Two North Carolina Democrats holding prominent statewide elected offices dropped federal free-speech lawsuits within the past year.

The legal battles have ended for Attorney General Josh Stein and state Supreme Court Justice Anita Earls. But important issues linked to their free-speech complaints remain unresolved. It would be a shame if their court cases had no impact on public policy.

Stein filed his federal complaint first. During his 2020 re-election campaign, the attorney general ran a television ad accusing Republican opponent Jim O’Neill of leaving “1,500 rape kits on a shelf, leaving rapists on the streets.”

O’Neill filed a complaint with the State Board of Elections. He cited a 1931 state law. It created a misdemeanor crime “For any person to publish or cause to be circulated derogatory reports with reference to any candidate in any primary or election, knowing such report to be false or in reckless disregard of its truth or falsity, when such report is calculated or intended to affect the chances of such candidate for nomination or election.”

When the Wake County district attorney’s office warned Stein in July 2022 that it was taking a case to the grand jury, the attorney general sought federal help. He secured a February 2023 injunction from the 4th US Circuit Court of Appeals, then dropped his suit in April. By that time, it was clear that the Wake DA would not proceed with charges.

Stein won. But the challenged law remains on the books.

The Duke First Amendment Clinic filed an October 2022 brief in Stein’s case. It detailed the law’s dubious history. A 1913 precursor stemmed from “progressive” Democrats’ anger that they could not unseat a party leader in a “divisive and bitter primary.” The current version of the law “was animated by the bitterness of the Democratic campaign in the 1928 presidential election,” according to the Duke brief.

Now, more than nine decades later, state lawmakers should consider repealing the criminal libel law. It shouldn’t be difficult to rally a Republican-led General Assembly to challenge a misguided relic of the state’s “progressive” political past.

Candidates worried about campaign lies would continue to have the option of filing civil suits. But they could no longer enlist the government to criminalize political speech during a heated campaign.

Earls’ suit might also be worthy of legislative review, though it’s possible the most appropriate reform could take place entirely within the judicial branch.

The first-term state Supreme Court justice challenged in federal court last year an investigation of her conduct by the North Carolina Judicial Standards Commission. An anonymous complaint to the commission targeted published comments from Earls about the court system’s operations.

The commission’s task involved looking into whether Earls’ statements complied with the state Code of Judicial Conduct. That code bars judges from making statements that could raise doubts about the judicial system’s integrity.

Judicial standards investigations usually remain secret. Most probes end in dismissed complaints. The public rarely learns that a complaint has been filed. Yet Earls argued to the federal courts that the threat of an investigation “chilled” her speech on matters of public interest.

Unlike Stein, Earls never secured a court win. Both a trial judge and the 4th Circuit rejected her attempts to secure an injunction blocking the investigation.

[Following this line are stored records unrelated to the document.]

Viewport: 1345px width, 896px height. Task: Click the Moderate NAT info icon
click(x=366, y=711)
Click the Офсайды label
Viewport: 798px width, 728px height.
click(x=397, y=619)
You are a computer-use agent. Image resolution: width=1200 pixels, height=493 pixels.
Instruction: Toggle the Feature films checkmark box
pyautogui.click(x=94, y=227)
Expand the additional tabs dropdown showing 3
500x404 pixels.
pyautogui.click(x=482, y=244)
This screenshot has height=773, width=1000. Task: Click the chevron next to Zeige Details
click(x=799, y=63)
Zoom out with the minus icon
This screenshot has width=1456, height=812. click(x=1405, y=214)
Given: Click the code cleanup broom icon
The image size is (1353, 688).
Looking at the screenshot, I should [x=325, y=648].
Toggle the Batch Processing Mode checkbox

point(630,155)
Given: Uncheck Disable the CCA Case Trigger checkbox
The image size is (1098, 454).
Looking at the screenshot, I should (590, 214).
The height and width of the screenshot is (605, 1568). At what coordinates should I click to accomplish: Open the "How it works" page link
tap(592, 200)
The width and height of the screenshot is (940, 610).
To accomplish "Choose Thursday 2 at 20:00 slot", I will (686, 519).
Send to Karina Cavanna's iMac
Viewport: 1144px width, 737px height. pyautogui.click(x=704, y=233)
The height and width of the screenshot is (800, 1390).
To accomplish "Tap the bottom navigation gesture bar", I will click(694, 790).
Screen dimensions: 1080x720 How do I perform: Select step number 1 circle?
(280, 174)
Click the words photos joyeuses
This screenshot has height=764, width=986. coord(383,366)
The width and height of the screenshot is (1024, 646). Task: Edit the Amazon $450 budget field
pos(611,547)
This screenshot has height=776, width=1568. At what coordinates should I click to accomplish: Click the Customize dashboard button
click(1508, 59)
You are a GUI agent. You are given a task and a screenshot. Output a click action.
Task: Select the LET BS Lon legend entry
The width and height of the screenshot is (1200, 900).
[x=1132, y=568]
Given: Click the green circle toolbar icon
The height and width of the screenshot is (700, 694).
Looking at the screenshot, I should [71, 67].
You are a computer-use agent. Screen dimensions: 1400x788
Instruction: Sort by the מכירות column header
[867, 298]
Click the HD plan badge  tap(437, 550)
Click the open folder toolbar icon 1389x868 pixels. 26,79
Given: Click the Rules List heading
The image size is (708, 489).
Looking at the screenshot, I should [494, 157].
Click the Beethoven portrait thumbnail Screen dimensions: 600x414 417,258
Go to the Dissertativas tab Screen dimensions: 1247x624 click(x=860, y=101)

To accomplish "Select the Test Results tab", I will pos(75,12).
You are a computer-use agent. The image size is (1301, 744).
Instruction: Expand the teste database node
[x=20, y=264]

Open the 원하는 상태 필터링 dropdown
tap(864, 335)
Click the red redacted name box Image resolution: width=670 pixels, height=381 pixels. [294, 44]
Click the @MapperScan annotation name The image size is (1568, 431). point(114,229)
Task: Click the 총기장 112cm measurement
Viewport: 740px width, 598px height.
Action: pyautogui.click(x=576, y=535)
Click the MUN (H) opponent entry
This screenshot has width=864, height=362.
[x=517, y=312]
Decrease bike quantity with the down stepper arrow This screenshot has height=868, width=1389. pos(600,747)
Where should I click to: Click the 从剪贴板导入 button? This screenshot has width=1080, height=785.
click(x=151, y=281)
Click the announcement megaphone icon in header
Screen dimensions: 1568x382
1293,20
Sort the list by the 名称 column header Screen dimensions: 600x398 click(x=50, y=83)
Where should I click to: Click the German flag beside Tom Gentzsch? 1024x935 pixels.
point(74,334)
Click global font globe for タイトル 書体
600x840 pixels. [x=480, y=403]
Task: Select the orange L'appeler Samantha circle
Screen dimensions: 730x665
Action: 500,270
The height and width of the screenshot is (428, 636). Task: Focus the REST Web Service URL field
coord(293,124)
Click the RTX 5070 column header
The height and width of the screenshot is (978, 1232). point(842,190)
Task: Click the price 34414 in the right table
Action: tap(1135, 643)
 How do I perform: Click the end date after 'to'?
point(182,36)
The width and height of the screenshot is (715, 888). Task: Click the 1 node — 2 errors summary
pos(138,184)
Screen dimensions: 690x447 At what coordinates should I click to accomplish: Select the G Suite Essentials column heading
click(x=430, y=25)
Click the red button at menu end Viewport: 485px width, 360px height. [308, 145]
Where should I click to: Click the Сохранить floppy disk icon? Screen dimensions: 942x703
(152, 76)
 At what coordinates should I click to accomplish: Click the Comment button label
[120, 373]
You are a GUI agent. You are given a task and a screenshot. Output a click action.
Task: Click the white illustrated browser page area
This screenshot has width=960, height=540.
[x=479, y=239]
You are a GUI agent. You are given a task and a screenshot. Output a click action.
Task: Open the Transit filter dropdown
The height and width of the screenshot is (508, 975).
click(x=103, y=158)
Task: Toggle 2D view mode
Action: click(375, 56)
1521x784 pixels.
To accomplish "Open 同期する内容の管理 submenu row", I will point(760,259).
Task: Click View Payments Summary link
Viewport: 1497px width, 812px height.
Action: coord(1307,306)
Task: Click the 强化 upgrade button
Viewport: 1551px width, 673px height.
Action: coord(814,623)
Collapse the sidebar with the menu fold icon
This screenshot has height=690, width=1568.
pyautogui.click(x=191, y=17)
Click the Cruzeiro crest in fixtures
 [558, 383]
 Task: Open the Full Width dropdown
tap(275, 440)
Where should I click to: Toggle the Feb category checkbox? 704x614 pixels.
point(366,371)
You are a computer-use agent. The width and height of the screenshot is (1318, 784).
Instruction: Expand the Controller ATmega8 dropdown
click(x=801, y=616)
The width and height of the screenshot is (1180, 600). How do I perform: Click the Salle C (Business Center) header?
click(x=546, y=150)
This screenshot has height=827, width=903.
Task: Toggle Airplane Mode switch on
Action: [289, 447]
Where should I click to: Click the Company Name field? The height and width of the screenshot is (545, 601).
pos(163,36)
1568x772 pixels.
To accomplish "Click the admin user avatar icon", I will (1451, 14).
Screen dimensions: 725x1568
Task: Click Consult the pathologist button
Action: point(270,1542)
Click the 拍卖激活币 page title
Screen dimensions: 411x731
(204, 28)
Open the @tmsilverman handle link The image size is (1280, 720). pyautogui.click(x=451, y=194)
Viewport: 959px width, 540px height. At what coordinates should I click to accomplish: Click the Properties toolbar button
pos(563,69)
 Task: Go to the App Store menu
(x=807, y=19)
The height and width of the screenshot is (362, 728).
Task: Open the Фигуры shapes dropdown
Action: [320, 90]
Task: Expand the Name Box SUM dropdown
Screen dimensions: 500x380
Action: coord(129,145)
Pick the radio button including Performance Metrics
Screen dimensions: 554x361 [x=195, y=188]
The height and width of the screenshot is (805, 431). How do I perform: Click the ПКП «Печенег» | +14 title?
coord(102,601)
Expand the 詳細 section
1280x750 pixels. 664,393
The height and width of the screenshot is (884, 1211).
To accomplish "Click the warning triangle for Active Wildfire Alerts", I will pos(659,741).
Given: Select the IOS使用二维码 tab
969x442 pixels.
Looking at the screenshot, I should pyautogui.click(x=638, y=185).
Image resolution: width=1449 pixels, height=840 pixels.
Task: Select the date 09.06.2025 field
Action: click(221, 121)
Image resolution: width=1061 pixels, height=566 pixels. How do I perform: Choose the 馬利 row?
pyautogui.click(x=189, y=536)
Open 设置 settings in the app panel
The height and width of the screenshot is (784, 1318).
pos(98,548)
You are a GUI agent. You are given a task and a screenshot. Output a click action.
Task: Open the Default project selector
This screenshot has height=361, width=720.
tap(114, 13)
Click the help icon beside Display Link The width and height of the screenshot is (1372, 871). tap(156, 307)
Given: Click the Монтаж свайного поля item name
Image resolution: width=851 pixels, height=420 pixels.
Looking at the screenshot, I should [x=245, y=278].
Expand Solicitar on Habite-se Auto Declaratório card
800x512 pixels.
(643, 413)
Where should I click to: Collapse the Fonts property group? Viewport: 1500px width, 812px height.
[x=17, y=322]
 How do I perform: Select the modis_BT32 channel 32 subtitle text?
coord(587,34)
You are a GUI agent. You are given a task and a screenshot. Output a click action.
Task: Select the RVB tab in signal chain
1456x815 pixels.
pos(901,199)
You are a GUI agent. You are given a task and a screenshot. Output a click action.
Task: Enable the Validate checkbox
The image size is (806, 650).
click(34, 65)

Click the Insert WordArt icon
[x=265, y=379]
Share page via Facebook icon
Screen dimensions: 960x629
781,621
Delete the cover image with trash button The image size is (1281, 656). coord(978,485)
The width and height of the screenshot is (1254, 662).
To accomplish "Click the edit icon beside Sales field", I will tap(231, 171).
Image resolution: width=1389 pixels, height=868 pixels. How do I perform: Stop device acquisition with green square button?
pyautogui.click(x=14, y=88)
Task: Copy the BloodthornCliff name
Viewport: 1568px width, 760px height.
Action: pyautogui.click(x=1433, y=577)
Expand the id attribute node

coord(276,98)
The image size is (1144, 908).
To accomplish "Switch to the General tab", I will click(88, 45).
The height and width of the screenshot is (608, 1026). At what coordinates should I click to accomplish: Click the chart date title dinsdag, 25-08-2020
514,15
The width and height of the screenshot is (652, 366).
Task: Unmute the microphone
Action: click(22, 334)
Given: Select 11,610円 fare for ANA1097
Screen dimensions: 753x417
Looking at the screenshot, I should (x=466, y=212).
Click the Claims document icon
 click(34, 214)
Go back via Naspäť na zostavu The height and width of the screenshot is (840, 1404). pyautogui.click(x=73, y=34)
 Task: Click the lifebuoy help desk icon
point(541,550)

The judicial standards group’s work is “narrowly tailored to serve the State’s interest in maintaining the integrity and the appearance of integrity of the judiciary,” US District Judge William Osteen declared. The process “does not affect the judge’s public image or daily responsibilities” unless a complaint moves beyond its initial stage.

The commission conducted its work as planned and eventually dismissed the complaint. Only then did Earls end her legal action.

The matter could die with Earls dropping her case. But there’s an argument to be made for updating rules about what she, fellow Supreme Court justices, and other judges in North Carolina can say with impunity. Increased clarity would reduce the potential chilling effect.

That’s especially true for a state like North Carolina that elects its judges and justices. It makes sense to bar them from speaking about current cases, or even cases that might appear before them at a future date. But the balance between freedom and restriction should tilt toward freedom.

It’s good for voters to know what Earls, Republican Chief Justice Paul Newby, and their colleagues think about the judicial system and their roles within that system.

Observers can take that information into account when they weigh the merits of a court ruling. Voters can use that information to help make more informed decisions at the ballot box.

Mitch Kokai is senior political analyst for the John Locke Foundation.